Set down, exactly and with nothing added, the lines running from the one that holds "Instruction: Click the" to the final line of the records. Pictures stay out of the copy.

○ ○ ○ ○ ○

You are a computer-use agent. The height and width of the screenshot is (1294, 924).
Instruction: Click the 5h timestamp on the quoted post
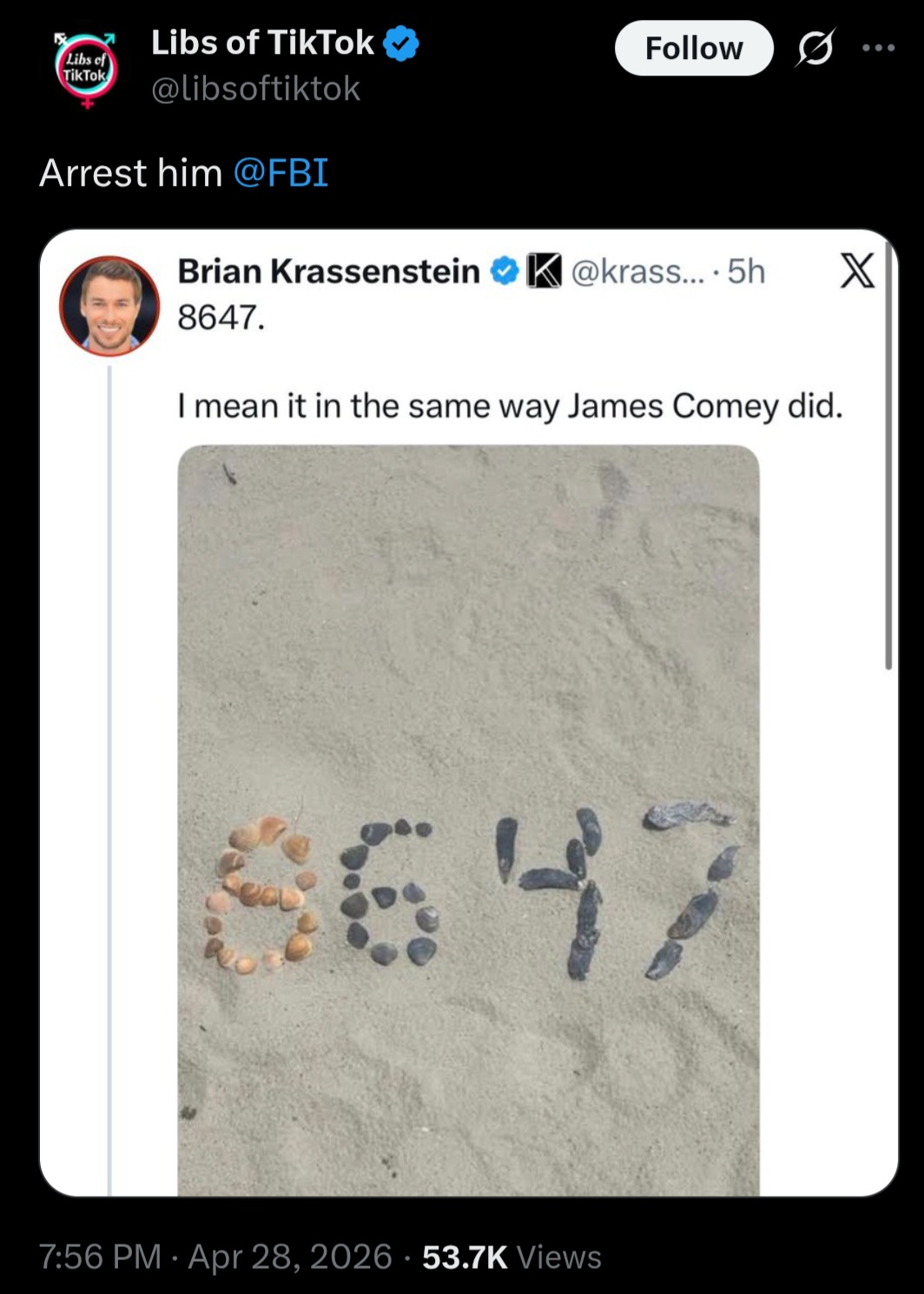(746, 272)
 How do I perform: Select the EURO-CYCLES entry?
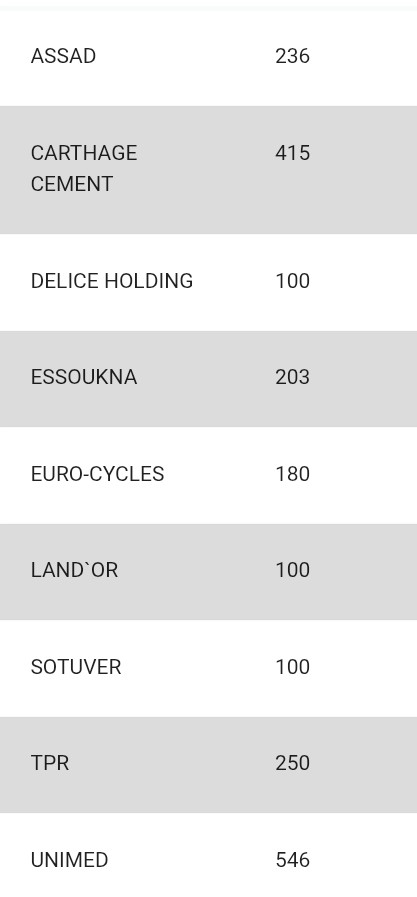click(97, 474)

○ ○ ○ ○ ○

### RESULT FOR THIS TASK
Instruction: Click the 5h timestamp on the quoted post
(746, 272)
 How do I perform: Select the EURO-CYCLES entry?
click(97, 474)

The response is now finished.